Setelah aku menghabiskan sarapanku, aku langsung mencuci piring dan sendok yang telah kupakai. Ini memang sudah menjadi kebiasaan dalam keluarga kami, habis makan langsung cuci sendiri. Kemudian aku pun berangkat sekolah. Meskipun waktu telah menunjukkan bahwa aku hampir terlambat, namun tak ada kekhawatiran yang membuatku bergerak lebih cepat. Aku tetap berjalan melenggang dengan santainya menuju sekolah yang hanya berjarak sekitar seratus meter dari rumahku tanpa takut akan dihukum jika terlambat. Aku yakin bahwa aku tidak akan dihukum ataupun dimarahi.

“Aku kan anak baru, belum tahu aturan. Lagipula yang menyambut juga pasti orang itu-itu aja.” Gumamku remeh.

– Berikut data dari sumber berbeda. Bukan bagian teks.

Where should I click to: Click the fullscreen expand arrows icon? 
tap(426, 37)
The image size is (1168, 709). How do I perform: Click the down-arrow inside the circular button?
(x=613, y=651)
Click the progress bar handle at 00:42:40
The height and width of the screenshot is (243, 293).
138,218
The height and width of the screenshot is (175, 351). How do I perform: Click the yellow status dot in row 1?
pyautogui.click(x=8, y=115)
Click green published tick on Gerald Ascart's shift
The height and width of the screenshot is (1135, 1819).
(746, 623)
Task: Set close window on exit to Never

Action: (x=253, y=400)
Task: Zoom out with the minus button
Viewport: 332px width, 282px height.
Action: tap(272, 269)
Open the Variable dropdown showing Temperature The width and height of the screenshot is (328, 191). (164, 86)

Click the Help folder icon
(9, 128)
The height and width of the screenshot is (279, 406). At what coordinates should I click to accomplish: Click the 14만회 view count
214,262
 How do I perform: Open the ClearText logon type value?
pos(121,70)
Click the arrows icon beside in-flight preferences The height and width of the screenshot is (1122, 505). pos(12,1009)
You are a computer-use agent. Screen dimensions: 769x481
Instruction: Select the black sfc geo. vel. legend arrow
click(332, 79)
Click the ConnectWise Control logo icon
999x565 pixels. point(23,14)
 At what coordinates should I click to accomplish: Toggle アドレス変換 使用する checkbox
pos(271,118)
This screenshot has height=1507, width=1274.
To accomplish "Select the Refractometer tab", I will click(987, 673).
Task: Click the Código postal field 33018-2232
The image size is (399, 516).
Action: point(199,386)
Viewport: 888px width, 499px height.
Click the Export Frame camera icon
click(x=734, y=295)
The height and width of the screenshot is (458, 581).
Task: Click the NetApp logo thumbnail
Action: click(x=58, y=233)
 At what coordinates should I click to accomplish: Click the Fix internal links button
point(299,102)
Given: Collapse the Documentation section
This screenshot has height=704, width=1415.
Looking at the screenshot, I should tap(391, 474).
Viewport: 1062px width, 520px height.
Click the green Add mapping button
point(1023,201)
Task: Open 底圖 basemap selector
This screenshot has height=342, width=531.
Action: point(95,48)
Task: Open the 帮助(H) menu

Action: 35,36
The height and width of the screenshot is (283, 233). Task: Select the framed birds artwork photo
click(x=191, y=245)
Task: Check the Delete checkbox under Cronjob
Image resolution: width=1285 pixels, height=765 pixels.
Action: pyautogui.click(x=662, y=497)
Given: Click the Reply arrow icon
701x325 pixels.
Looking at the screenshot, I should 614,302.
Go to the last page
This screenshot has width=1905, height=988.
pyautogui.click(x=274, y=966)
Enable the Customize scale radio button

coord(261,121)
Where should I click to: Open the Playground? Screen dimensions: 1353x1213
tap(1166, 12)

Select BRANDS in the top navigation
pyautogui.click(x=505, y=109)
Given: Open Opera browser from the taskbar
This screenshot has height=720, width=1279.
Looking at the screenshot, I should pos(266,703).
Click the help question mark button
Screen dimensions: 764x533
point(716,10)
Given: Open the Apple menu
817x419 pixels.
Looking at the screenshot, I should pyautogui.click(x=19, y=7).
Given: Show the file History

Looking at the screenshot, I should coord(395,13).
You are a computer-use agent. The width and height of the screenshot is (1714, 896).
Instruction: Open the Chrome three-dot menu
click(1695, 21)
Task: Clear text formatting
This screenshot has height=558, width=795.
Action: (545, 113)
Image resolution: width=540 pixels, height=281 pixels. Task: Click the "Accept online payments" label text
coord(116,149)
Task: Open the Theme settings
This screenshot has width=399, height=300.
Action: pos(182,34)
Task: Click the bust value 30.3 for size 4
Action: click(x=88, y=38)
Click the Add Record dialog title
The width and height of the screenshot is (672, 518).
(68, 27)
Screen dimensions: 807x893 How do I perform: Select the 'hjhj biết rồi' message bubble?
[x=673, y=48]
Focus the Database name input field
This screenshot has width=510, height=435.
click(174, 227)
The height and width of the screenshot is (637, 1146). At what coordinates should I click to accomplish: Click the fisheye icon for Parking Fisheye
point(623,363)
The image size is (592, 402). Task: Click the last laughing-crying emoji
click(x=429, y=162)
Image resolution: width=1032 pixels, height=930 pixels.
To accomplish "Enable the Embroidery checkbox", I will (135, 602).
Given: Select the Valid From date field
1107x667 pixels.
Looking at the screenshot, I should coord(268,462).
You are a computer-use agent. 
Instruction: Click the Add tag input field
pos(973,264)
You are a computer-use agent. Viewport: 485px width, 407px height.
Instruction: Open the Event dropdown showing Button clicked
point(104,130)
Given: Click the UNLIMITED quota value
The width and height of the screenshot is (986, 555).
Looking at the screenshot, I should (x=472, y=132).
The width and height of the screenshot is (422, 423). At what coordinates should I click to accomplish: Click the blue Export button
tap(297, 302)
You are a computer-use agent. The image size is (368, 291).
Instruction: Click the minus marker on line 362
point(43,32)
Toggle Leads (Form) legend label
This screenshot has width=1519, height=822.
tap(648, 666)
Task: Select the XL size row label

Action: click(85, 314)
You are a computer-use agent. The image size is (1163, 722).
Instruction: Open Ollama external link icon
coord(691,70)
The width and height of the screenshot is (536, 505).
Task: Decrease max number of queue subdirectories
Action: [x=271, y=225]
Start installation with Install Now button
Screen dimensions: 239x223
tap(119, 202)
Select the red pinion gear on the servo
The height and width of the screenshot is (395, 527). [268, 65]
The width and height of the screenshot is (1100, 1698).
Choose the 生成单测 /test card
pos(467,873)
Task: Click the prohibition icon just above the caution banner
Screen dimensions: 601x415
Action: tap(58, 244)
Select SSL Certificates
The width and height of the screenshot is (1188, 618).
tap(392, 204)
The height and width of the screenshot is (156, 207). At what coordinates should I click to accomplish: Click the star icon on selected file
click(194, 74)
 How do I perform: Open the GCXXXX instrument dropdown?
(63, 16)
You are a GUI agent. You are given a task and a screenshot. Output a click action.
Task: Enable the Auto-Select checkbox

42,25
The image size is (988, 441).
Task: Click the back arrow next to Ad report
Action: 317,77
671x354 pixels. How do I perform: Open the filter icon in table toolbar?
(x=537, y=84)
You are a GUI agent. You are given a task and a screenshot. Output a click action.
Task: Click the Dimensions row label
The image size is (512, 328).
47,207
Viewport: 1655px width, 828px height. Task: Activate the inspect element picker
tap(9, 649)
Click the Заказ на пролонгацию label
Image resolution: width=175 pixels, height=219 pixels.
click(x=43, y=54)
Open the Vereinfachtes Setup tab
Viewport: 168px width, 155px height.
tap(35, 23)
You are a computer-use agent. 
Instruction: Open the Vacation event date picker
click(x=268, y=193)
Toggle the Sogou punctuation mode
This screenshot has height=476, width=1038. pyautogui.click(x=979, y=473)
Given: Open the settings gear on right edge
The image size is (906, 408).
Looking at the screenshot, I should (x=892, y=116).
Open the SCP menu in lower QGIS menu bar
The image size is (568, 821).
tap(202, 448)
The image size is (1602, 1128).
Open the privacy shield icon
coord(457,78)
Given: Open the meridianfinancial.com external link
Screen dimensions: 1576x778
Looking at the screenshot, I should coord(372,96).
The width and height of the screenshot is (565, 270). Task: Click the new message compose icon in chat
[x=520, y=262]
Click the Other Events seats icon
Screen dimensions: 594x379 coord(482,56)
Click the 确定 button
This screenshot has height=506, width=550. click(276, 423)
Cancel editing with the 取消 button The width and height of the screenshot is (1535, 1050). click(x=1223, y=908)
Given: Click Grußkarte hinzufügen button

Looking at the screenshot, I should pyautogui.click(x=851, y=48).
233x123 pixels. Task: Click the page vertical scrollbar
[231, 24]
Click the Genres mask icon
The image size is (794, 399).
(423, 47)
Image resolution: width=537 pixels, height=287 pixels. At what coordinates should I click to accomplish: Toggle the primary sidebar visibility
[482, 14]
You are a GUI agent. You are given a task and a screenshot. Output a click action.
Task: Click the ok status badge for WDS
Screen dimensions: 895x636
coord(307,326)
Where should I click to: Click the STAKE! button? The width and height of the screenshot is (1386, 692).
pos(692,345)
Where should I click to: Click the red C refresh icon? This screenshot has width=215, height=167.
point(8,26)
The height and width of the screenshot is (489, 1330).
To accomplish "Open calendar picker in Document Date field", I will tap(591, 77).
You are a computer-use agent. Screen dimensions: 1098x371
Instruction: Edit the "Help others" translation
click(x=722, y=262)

Aku memasuki halaman sekolah seolah dengan tanpa ada semangat juang. Benar saja, meskipun aku adalah murid baru, tapi tak ada suasana dan hal yang baru di sepanjang mata memandang. Pasalnya, SMA tempatku kini bersekolah adalah masih berada di bawah payung yayasan yang sama dengan SMP ku dahulu. Keduanya merupakan amal usaha milik salah satu ormas terbesar di Indonesia, Muhammadiyah. Bahkan letak keduanya pun berjejer dan hanya dipisahkan oleh jalan setapak. Tak heran banyak orang sering mengatakan bahwa untuk melanjutkan sekolah ke jenjang SMA, aku hanya perlu melompati pagar dan berganti kostum bak Satria Baja Hitam. Begitulah kiranya ejekan-ejekan mereka meremehkan kredibilitas riwayat pendidikanku. Namun aku tak pernah menanggapinya dengan serius, kuanggap semua itu sebagai gurauan belaka dan mungkin mereka memang hanya bergurau. Dan semua fakta itulah yang menjadikan SMA ku ini sudah nampak sangat familiar bagiku, karena memang aku sudah sering nongkrong di dalamnya. Sebelum aku terdaftar sebagai murid pun aku sudah banyak teman, aku sudah sangat akrab dengan kakak-kakak kelasku. Kami sudah sangat sering nongkrong bareng, ditambah kami sudah terlebih dahulu akrab sebagai anggota Marching Band, satu-satunya kegiatan ekstrakurikuler yang kami miliki.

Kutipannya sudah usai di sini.